The Fiery Trial_ Abraham Lincoln and American Slavery - Eric Foner [139]
On July 7, Lincoln traveled to Harrison’s Landing on the James River to confer with General McClellan, commander of the Union’s main eastern army. McClellan presented him with a letter insisting that the war must be conducted “upon the highest principles known to Christian Civilization.” Violation of civilian property rights and the “forcible abolition of slavery,” he insisted, were beneath the dignity of civilized armies. But the visit seems to have led Lincoln to the opposite conclusion from what McClellan intended.

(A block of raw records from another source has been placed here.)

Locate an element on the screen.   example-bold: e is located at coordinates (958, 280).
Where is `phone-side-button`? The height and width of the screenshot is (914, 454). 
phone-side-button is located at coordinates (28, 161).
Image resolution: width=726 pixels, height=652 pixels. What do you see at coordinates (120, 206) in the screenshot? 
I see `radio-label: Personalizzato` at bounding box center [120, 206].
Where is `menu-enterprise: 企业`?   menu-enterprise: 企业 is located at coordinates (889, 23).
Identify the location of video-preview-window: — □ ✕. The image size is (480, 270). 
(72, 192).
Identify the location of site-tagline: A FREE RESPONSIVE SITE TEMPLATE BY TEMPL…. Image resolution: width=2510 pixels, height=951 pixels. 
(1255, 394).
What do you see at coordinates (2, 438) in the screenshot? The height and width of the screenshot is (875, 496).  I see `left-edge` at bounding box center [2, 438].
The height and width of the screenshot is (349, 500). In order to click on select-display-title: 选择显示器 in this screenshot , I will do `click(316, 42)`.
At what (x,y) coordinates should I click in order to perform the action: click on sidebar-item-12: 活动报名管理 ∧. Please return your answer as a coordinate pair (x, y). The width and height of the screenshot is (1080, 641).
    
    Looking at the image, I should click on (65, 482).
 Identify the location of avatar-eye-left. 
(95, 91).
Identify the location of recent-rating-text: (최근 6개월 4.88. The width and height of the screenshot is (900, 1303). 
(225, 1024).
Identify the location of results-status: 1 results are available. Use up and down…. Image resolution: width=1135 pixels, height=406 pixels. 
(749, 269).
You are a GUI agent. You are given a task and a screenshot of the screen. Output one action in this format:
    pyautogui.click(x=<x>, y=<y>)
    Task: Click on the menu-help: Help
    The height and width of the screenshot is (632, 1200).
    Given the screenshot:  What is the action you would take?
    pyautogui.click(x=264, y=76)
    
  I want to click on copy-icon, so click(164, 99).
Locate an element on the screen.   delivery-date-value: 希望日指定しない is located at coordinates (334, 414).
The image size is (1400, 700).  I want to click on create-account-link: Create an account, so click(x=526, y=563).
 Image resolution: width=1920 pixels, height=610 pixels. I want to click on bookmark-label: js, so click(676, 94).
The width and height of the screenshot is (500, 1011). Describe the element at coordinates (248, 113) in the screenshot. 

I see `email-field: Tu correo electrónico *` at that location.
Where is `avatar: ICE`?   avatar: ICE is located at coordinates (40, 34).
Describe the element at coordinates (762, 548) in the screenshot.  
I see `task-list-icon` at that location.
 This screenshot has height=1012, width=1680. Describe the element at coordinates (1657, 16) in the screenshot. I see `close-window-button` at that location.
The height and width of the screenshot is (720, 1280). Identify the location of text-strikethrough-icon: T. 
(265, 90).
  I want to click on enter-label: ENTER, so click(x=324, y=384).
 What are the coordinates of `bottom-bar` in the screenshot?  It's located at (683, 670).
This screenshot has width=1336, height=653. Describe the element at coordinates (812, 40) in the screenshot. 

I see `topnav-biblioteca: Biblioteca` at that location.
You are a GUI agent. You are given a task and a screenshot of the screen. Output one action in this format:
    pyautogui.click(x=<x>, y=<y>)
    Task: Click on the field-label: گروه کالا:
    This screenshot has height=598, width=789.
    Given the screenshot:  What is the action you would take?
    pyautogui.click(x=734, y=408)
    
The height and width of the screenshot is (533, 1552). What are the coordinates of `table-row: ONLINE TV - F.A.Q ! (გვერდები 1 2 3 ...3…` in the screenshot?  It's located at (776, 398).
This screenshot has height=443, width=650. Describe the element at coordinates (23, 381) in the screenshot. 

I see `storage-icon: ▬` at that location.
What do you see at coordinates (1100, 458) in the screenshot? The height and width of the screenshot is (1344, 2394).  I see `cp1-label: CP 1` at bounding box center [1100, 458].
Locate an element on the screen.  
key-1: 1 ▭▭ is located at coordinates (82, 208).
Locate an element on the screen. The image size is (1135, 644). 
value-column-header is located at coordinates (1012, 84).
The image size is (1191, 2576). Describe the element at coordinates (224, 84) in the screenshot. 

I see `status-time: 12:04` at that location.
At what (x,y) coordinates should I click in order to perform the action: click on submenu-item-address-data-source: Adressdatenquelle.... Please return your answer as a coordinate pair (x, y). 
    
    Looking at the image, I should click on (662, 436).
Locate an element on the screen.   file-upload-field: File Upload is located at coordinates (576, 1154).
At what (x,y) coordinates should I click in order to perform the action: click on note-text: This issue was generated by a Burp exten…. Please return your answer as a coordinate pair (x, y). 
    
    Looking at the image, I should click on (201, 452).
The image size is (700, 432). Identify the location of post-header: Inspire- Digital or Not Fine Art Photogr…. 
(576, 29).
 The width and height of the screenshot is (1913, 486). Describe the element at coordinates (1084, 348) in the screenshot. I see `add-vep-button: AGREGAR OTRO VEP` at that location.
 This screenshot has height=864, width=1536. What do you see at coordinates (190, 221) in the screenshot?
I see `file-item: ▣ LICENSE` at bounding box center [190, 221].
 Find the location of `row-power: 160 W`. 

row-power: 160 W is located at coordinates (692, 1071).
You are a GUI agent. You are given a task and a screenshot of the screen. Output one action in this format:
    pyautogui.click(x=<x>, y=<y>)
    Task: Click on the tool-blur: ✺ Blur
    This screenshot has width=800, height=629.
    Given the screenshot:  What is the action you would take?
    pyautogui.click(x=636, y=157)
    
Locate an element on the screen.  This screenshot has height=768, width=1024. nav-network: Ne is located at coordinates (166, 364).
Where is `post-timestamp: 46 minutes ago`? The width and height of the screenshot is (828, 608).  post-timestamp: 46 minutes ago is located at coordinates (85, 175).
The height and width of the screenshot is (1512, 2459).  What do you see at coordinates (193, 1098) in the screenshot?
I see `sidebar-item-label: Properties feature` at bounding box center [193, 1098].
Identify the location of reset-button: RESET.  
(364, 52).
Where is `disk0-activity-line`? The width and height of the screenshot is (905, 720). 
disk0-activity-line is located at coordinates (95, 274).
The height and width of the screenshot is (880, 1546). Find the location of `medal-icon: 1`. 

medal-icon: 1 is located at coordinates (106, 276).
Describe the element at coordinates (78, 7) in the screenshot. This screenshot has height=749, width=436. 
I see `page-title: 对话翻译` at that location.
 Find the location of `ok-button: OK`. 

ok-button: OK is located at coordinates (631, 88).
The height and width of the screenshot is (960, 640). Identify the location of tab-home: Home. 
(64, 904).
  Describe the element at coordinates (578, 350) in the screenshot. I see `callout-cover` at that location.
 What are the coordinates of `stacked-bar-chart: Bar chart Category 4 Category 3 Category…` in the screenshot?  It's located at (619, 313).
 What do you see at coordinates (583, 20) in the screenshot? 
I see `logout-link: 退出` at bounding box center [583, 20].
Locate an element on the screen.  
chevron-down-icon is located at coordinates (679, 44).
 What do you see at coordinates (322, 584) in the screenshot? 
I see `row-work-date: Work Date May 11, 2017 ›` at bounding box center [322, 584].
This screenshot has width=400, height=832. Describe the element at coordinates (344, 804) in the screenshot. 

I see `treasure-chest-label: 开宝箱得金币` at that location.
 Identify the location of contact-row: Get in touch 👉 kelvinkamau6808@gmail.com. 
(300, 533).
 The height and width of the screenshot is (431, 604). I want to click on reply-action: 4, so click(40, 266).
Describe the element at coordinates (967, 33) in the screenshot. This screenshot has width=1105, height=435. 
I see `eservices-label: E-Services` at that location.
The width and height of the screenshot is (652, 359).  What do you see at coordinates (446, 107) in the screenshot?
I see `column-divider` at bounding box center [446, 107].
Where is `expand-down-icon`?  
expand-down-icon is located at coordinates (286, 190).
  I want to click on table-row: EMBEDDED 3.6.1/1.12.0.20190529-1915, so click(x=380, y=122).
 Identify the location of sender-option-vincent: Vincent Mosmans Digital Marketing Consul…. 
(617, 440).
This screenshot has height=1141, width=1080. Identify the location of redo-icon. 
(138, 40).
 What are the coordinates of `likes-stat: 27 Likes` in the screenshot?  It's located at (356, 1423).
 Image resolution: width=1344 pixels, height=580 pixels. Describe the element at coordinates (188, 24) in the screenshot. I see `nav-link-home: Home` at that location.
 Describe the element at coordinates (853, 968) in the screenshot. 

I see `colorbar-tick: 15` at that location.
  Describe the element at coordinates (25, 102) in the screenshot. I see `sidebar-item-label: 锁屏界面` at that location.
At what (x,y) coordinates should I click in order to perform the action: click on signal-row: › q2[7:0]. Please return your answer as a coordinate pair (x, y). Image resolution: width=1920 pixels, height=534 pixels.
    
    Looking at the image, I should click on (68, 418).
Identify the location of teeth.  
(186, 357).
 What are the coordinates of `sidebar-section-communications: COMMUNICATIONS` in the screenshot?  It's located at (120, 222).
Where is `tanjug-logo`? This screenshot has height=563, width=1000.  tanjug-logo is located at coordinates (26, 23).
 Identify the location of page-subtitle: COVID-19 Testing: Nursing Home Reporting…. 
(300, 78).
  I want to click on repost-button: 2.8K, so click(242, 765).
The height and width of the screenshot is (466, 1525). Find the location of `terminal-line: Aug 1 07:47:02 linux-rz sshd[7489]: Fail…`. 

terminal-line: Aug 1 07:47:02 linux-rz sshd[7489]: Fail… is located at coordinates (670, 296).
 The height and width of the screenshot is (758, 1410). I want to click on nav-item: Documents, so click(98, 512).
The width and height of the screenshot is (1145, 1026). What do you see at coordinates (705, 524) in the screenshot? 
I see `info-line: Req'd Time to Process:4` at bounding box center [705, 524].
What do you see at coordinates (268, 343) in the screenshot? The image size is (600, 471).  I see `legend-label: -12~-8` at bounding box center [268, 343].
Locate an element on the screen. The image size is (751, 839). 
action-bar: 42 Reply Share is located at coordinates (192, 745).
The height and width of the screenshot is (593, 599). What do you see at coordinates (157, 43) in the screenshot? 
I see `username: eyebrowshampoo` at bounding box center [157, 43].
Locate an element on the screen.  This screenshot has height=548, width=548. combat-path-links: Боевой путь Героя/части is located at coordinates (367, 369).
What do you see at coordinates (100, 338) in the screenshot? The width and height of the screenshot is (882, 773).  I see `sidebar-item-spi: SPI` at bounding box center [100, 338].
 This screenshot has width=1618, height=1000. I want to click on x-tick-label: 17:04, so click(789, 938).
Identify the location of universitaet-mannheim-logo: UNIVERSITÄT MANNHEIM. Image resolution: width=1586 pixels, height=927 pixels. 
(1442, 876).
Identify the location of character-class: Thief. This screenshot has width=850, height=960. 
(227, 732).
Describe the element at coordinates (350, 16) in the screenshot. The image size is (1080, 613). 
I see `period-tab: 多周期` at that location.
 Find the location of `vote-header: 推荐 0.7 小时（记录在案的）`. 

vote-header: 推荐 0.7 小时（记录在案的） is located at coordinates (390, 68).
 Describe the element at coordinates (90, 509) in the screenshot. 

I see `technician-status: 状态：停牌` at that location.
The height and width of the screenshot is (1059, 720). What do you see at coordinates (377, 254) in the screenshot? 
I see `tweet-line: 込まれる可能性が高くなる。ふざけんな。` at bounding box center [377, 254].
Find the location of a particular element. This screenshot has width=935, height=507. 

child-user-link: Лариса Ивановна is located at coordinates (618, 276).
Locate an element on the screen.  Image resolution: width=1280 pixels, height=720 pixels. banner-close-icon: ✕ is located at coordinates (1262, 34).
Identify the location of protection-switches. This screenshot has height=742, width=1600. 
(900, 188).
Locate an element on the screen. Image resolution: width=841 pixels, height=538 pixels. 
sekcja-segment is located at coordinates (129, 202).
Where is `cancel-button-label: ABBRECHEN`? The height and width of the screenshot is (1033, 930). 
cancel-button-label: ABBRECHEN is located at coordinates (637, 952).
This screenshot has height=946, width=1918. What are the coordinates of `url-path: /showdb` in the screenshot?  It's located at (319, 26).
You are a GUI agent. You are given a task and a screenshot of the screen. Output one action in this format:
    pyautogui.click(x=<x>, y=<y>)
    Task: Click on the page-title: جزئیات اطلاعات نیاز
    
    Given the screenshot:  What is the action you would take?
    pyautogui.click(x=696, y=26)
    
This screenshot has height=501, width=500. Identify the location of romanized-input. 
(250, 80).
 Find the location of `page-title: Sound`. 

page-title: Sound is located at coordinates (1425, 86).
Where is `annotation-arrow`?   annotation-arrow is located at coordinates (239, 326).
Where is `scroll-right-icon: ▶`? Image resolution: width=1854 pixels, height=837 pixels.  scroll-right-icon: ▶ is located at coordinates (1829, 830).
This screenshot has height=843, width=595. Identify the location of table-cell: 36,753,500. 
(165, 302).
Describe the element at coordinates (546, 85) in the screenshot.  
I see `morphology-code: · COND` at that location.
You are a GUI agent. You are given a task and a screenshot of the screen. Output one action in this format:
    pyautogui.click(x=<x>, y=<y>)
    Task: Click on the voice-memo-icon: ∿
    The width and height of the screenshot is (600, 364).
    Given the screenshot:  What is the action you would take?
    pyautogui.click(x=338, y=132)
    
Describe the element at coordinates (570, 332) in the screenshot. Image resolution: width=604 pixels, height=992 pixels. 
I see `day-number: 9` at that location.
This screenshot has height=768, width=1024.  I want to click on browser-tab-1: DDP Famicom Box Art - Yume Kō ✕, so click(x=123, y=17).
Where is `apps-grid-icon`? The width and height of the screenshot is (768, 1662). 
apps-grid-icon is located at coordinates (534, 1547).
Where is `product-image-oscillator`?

He departed convinced that the war could not possibly be won in this manner, and that what would come to be called “hard war”—war not simply of army against army but of society against society—had become necessary. This meant abandoning previous efforts to shield southern civilians from the consequences of secession.27
Lincoln returned to Washington on July 10, as Congress completed work on the Second Confiscation Act, with its emancipation provisions. Two days later, Lincoln met with the border-state delegation to press his plan for gradual abolition. The following day, July 13, while sharing a carriage with Secretaries Welles and Seward en route to the funeral of Stanton’s infant son, Lincoln for the first time broached the subject of emancipation by presidential proclamation. Welles later recollected that Lincoln “dwelt earnestly on the gravity” of the subject, saying that “it was a military necessity absolutely essential for the salvation of the Union.” Two factors, Welles believed, were uppermost in Lincoln’s mind: lack of military success, which had convinced him that the nation could no longer pursue a “forbearing policy” toward Confederates, and the failure of his border initiative. Lincoln had “concluded that emancipation in rebel areas must precede that in the border, not the other way around.” In a letter to his wife that day, Welles wondered why he had been chosen to hear the momentous announcement. “I scarcely know what to make of it,” he wrote.28
On July 21, 1862, four days after he signed the Second Confiscation Act and the Militia Act, Lincoln informed the cabinet that he had resolved on decisive new measures. He presented the drafts of four new orders. The first gave field commanders the authority to live off the land in hostile territory (that is, to appropriate civilian property). The others authorized the use of blacks as military laborers; required the army to keep records of confiscated property, including slaves, so loyal owners could receive compensation; and envisioned “the colonization of negroes in some tropical territory.” The first three, which essentially executed provisions of the confiscation and militia acts, received the cabinet’s unanimous approval. The colonization proposal garnered little support and was, for the moment, dropped. The cabinet also discussed another request from General Hunter to enlist black soldiers. Cabinet members were favorably disposed, but Lincoln “expressed himself as averse to arming negroes.”29
The next day, July 22, the discussion continued.